→ DO THIS
Please reproduce all of the records below, word for word and in the same order.

(Records for locating the described items)

——

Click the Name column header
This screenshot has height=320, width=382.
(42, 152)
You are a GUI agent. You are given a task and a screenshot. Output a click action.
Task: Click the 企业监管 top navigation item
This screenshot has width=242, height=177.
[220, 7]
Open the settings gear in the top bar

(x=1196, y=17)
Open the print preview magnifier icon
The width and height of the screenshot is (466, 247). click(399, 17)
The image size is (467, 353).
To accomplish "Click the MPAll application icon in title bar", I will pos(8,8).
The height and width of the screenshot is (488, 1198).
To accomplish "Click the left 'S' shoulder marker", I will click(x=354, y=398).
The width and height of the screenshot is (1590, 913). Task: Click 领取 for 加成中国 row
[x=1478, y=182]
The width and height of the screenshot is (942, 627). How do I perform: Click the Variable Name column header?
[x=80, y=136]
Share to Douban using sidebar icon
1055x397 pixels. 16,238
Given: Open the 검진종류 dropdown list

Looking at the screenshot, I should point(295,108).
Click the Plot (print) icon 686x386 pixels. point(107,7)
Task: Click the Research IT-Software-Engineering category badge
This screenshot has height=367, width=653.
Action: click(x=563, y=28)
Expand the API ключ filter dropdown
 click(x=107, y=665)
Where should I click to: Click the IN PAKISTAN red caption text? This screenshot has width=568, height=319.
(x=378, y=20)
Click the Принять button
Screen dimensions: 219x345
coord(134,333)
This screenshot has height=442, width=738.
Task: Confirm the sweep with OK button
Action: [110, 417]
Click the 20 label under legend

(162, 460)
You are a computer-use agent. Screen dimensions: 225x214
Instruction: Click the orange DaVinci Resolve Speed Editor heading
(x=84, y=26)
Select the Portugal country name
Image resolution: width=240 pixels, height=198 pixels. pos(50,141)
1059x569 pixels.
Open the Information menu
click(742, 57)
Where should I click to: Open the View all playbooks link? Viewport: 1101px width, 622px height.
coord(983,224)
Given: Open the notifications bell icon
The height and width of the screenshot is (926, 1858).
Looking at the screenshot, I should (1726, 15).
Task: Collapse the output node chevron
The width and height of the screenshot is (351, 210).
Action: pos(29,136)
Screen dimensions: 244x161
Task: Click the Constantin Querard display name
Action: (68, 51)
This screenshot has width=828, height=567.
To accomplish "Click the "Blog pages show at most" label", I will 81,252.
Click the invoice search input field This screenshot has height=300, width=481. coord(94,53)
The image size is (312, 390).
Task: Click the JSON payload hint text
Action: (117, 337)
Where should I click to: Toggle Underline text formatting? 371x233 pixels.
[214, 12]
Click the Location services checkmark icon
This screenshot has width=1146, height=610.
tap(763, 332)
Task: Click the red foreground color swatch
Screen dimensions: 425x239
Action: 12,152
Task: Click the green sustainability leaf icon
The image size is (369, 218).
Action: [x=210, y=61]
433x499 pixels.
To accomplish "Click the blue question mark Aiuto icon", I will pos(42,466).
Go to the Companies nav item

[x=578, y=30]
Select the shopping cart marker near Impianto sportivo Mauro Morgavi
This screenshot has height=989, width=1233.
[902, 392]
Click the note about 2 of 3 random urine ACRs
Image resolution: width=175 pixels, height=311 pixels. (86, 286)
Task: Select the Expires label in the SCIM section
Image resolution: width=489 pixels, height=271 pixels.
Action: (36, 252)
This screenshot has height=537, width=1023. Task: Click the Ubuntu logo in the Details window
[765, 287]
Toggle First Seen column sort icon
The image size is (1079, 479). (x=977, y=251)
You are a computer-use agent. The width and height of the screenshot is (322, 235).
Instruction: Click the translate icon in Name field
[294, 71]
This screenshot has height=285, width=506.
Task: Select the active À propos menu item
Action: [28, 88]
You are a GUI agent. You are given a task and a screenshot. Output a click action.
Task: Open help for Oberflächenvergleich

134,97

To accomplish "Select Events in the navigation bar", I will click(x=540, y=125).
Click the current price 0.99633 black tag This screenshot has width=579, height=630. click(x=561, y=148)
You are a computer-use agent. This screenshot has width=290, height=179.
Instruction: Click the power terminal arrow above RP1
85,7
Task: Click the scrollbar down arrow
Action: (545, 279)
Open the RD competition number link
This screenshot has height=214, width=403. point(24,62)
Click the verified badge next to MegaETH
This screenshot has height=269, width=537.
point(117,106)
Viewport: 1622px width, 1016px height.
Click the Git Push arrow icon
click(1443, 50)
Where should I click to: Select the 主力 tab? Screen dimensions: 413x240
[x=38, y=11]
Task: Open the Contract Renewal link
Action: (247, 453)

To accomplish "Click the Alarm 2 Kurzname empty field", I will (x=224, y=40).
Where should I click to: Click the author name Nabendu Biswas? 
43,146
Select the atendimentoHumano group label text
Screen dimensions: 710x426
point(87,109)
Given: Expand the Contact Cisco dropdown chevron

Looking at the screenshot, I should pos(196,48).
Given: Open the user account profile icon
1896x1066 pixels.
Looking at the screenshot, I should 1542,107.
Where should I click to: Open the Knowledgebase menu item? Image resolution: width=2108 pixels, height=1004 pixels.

——

→ OUTPUT OF THE EXERCISE
Click the Name column header
This screenshot has height=320, width=382.
(42, 152)
You are a GUI agent. You are given a task and a screenshot. Output a click action.
Task: Click the 企业监管 top navigation item
This screenshot has width=242, height=177.
[220, 7]
Open the settings gear in the top bar

(x=1196, y=17)
Open the print preview magnifier icon
The width and height of the screenshot is (466, 247). click(399, 17)
The image size is (467, 353).
To accomplish "Click the MPAll application icon in title bar", I will pos(8,8).
The height and width of the screenshot is (488, 1198).
To accomplish "Click the left 'S' shoulder marker", I will click(x=354, y=398).
The width and height of the screenshot is (1590, 913). Task: Click 领取 for 加成中国 row
[x=1478, y=182]
The width and height of the screenshot is (942, 627). How do I perform: Click the Variable Name column header?
[x=80, y=136]
Share to Douban using sidebar icon
1055x397 pixels. 16,238
Given: Open the 검진종류 dropdown list

Looking at the screenshot, I should point(295,108).
Click the Plot (print) icon 686x386 pixels. point(107,7)
Task: Click the Research IT-Software-Engineering category badge
This screenshot has height=367, width=653.
Action: click(x=563, y=28)
Expand the API ключ filter dropdown
 click(x=107, y=665)
Where should I click to: Click the IN PAKISTAN red caption text? This screenshot has width=568, height=319.
(x=378, y=20)
Click the Принять button
Screen dimensions: 219x345
coord(134,333)
This screenshot has height=442, width=738.
Task: Confirm the sweep with OK button
Action: [110, 417]
Click the 20 label under legend

(162, 460)
You are a computer-use agent. Screen dimensions: 225x214
Instruction: Click the orange DaVinci Resolve Speed Editor heading
(x=84, y=26)
Select the Portugal country name
Image resolution: width=240 pixels, height=198 pixels. pos(50,141)
1059x569 pixels.
Open the Information menu
click(742, 57)
Where should I click to: Open the View all playbooks link? Viewport: 1101px width, 622px height.
coord(983,224)
Given: Open the notifications bell icon
The height and width of the screenshot is (926, 1858).
Looking at the screenshot, I should (1726, 15).
Task: Collapse the output node chevron
The width and height of the screenshot is (351, 210).
Action: pos(29,136)
Screen dimensions: 244x161
Task: Click the Constantin Querard display name
Action: (68, 51)
This screenshot has width=828, height=567.
To accomplish "Click the "Blog pages show at most" label", I will 81,252.
Click the invoice search input field This screenshot has height=300, width=481. coord(94,53)
The image size is (312, 390).
Task: Click the JSON payload hint text
Action: (117, 337)
Where should I click to: Toggle Underline text formatting? 371x233 pixels.
[214, 12]
Click the Location services checkmark icon
This screenshot has width=1146, height=610.
tap(763, 332)
Task: Click the red foreground color swatch
Screen dimensions: 425x239
Action: 12,152
Task: Click the green sustainability leaf icon
The image size is (369, 218).
Action: [x=210, y=61]
433x499 pixels.
To accomplish "Click the blue question mark Aiuto icon", I will pos(42,466).
Go to the Companies nav item

[x=578, y=30]
Select the shopping cart marker near Impianto sportivo Mauro Morgavi
This screenshot has height=989, width=1233.
[902, 392]
Click the note about 2 of 3 random urine ACRs
Image resolution: width=175 pixels, height=311 pixels. (86, 286)
Task: Select the Expires label in the SCIM section
Image resolution: width=489 pixels, height=271 pixels.
Action: (36, 252)
This screenshot has height=537, width=1023. Task: Click the Ubuntu logo in the Details window
[765, 287]
Toggle First Seen column sort icon
The image size is (1079, 479). (x=977, y=251)
You are a computer-use agent. The width and height of the screenshot is (322, 235).
Instruction: Click the translate icon in Name field
[294, 71]
This screenshot has height=285, width=506.
Task: Select the active À propos menu item
Action: [28, 88]
You are a GUI agent. You are given a task and a screenshot. Output a click action.
Task: Open help for Oberflächenvergleich

134,97

To accomplish "Select Events in the navigation bar", I will click(x=540, y=125).
Click the current price 0.99633 black tag This screenshot has width=579, height=630. click(x=561, y=148)
You are a computer-use agent. This screenshot has width=290, height=179.
Instruction: Click the power terminal arrow above RP1
85,7
Task: Click the scrollbar down arrow
Action: (545, 279)
Open the RD competition number link
This screenshot has height=214, width=403. point(24,62)
Click the verified badge next to MegaETH
This screenshot has height=269, width=537.
point(117,106)
Viewport: 1622px width, 1016px height.
Click the Git Push arrow icon
click(1443, 50)
Where should I click to: Select the 主力 tab? Screen dimensions: 413x240
[x=38, y=11]
Task: Open the Contract Renewal link
Action: (247, 453)

To accomplish "Click the Alarm 2 Kurzname empty field", I will (x=224, y=40).
Where should I click to: Click the author name Nabendu Biswas? 
43,146
Select the atendimentoHumano group label text
Screen dimensions: 710x426
point(87,109)
Given: Expand the Contact Cisco dropdown chevron

Looking at the screenshot, I should pos(196,48).
Given: Open the user account profile icon
1896x1066 pixels.
Looking at the screenshot, I should 1542,107.
Where should I click to: Open the Knowledgebase menu item? Image resolution: width=2108 pixels, height=1004 pixels.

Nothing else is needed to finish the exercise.